TASK
Copy out every line below that contains the word "Open".

● ● ●

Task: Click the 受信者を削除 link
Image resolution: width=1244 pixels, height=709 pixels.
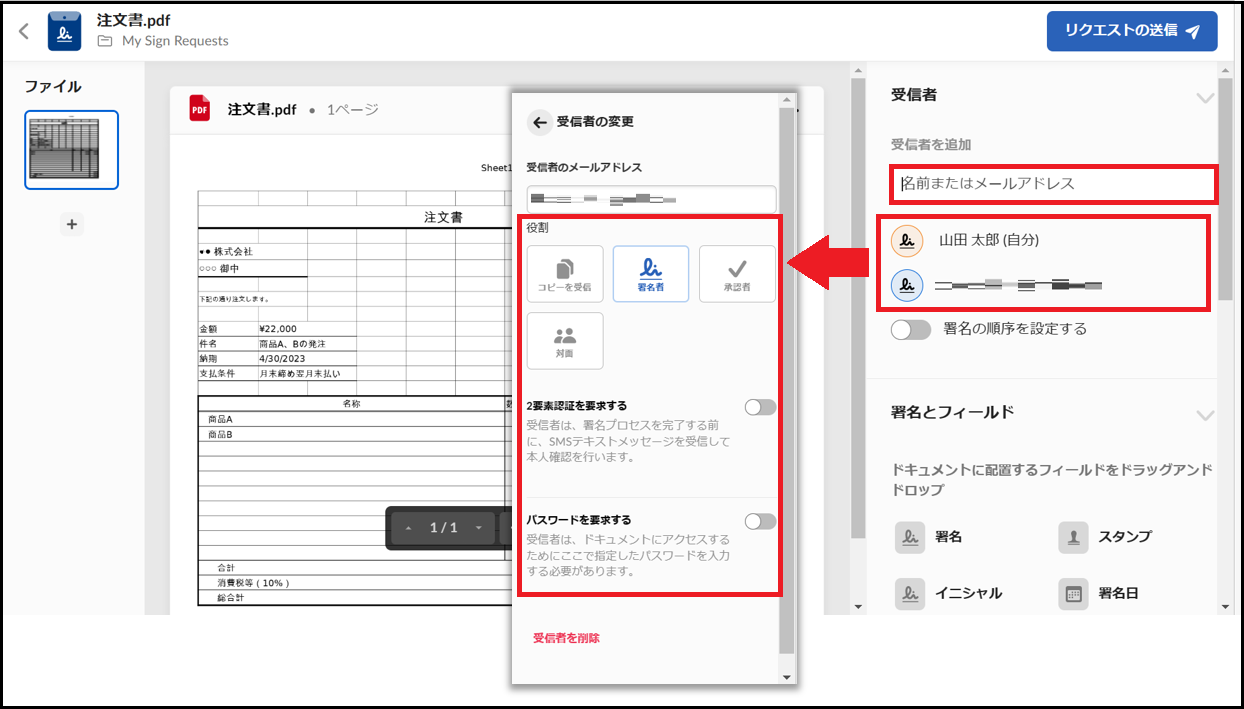Action: click(566, 638)
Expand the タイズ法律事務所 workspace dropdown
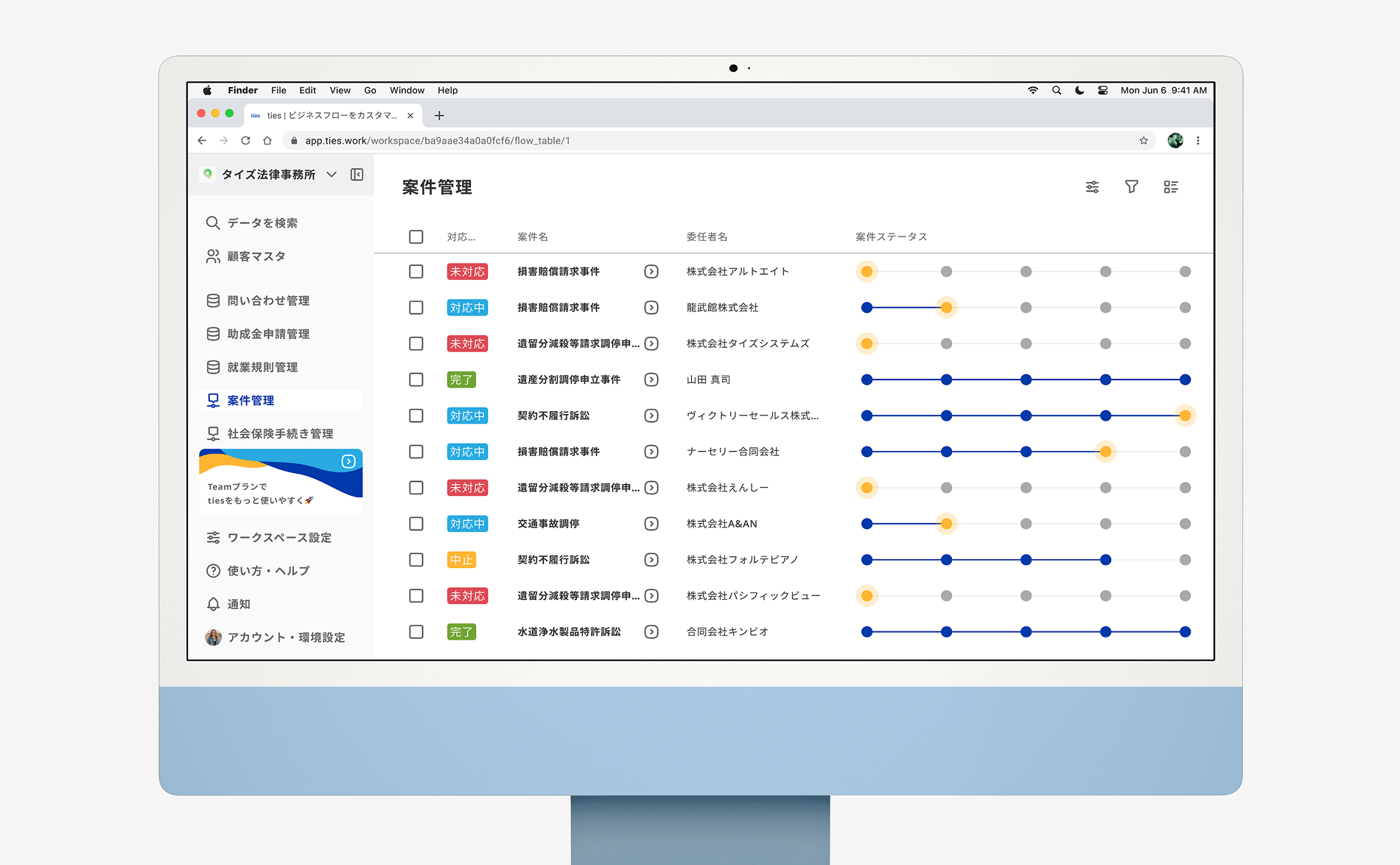1400x865 pixels. pyautogui.click(x=332, y=175)
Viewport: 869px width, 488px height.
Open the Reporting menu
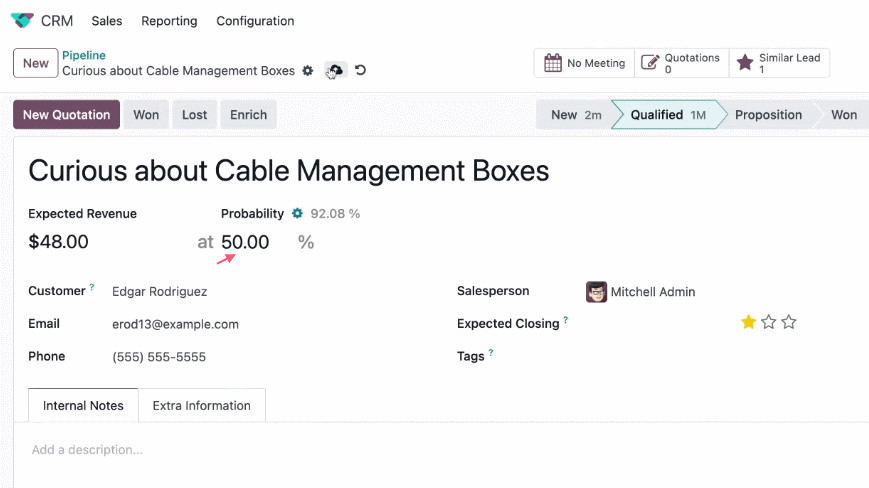pyautogui.click(x=169, y=21)
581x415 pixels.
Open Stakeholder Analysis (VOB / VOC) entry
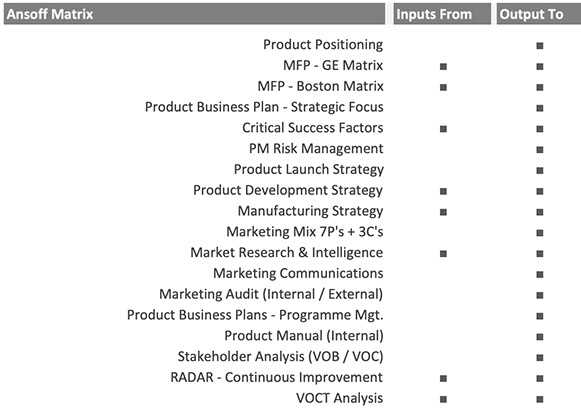[280, 356]
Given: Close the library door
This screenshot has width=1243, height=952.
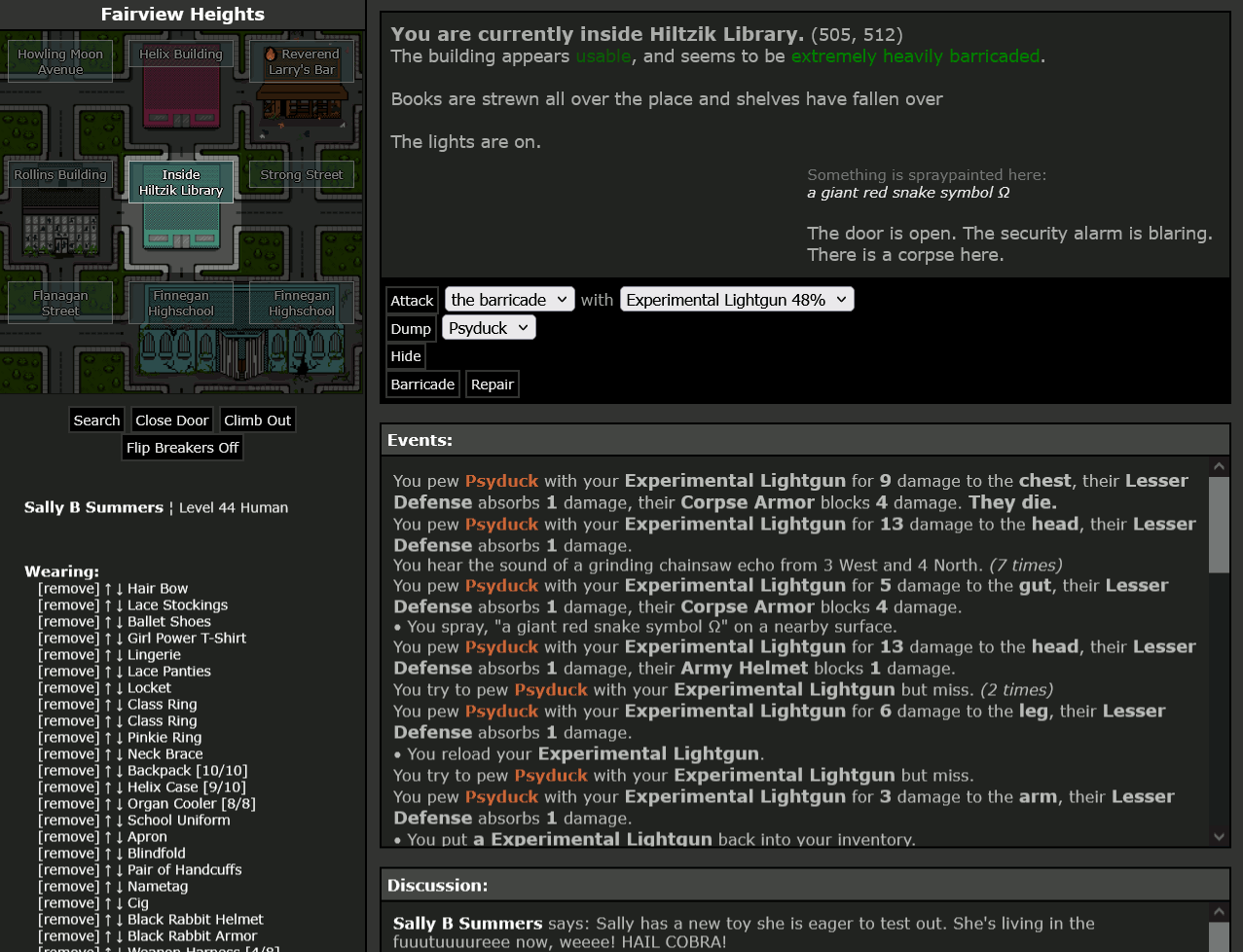Looking at the screenshot, I should (x=171, y=421).
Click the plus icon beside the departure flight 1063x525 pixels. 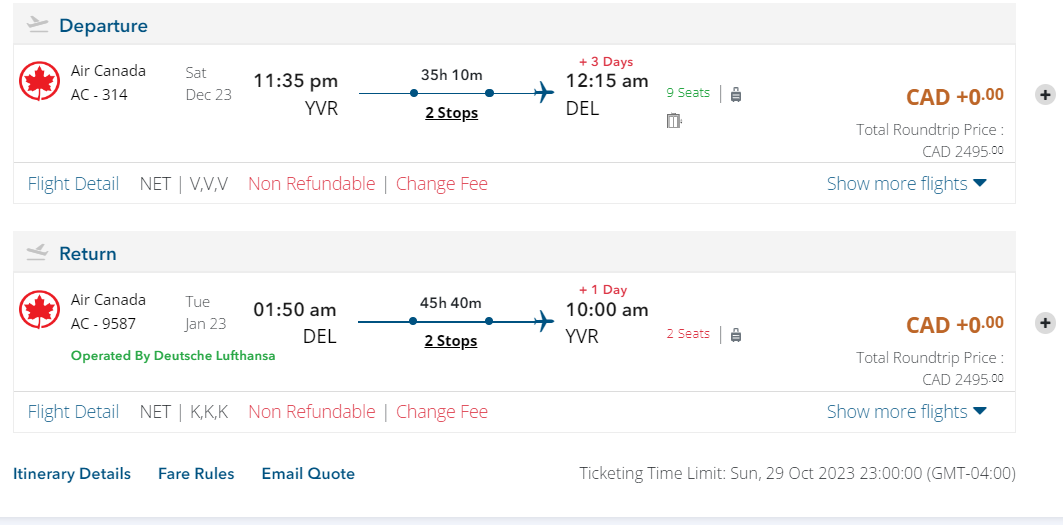click(x=1044, y=95)
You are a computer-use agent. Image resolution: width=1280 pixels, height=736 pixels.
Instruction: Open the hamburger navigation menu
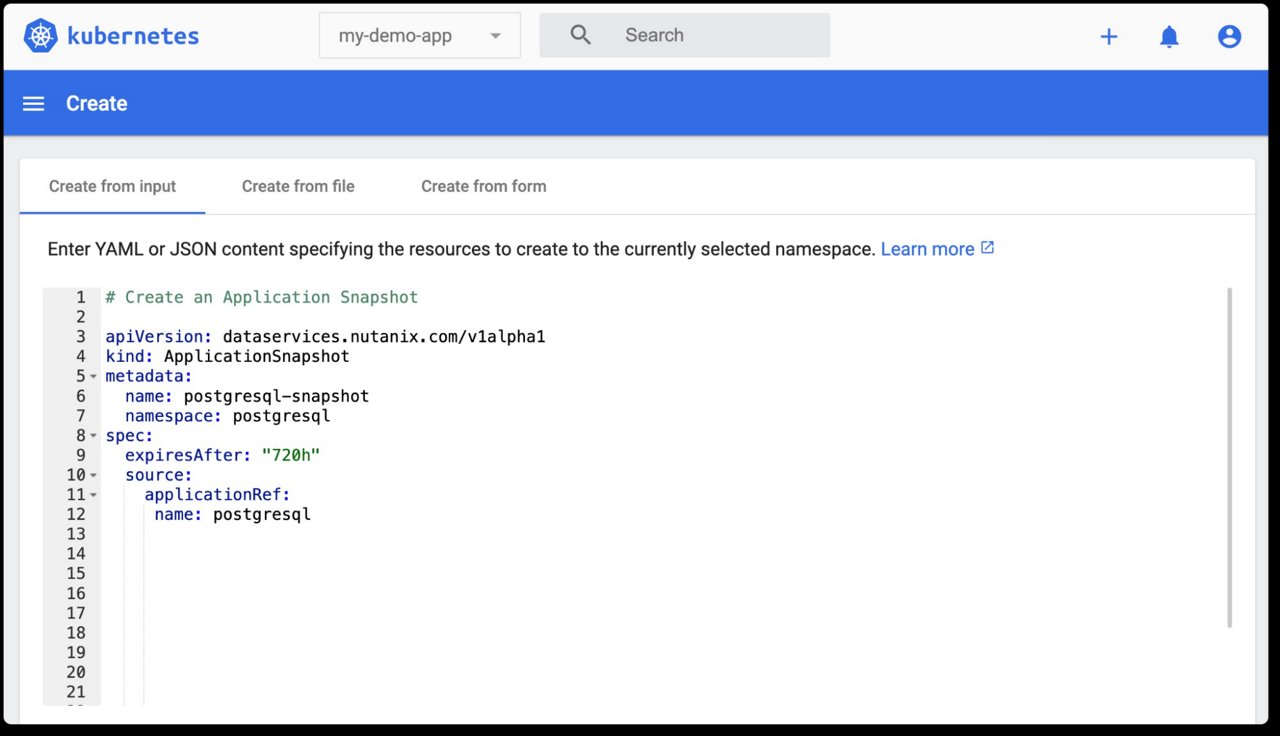(x=34, y=104)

● ● ●

THE COMPLETED TASK
Open the Reporting menu
Open Stakeholder Analysis (VOB / VOC) entry
Instruction: Open the hamburger navigation menu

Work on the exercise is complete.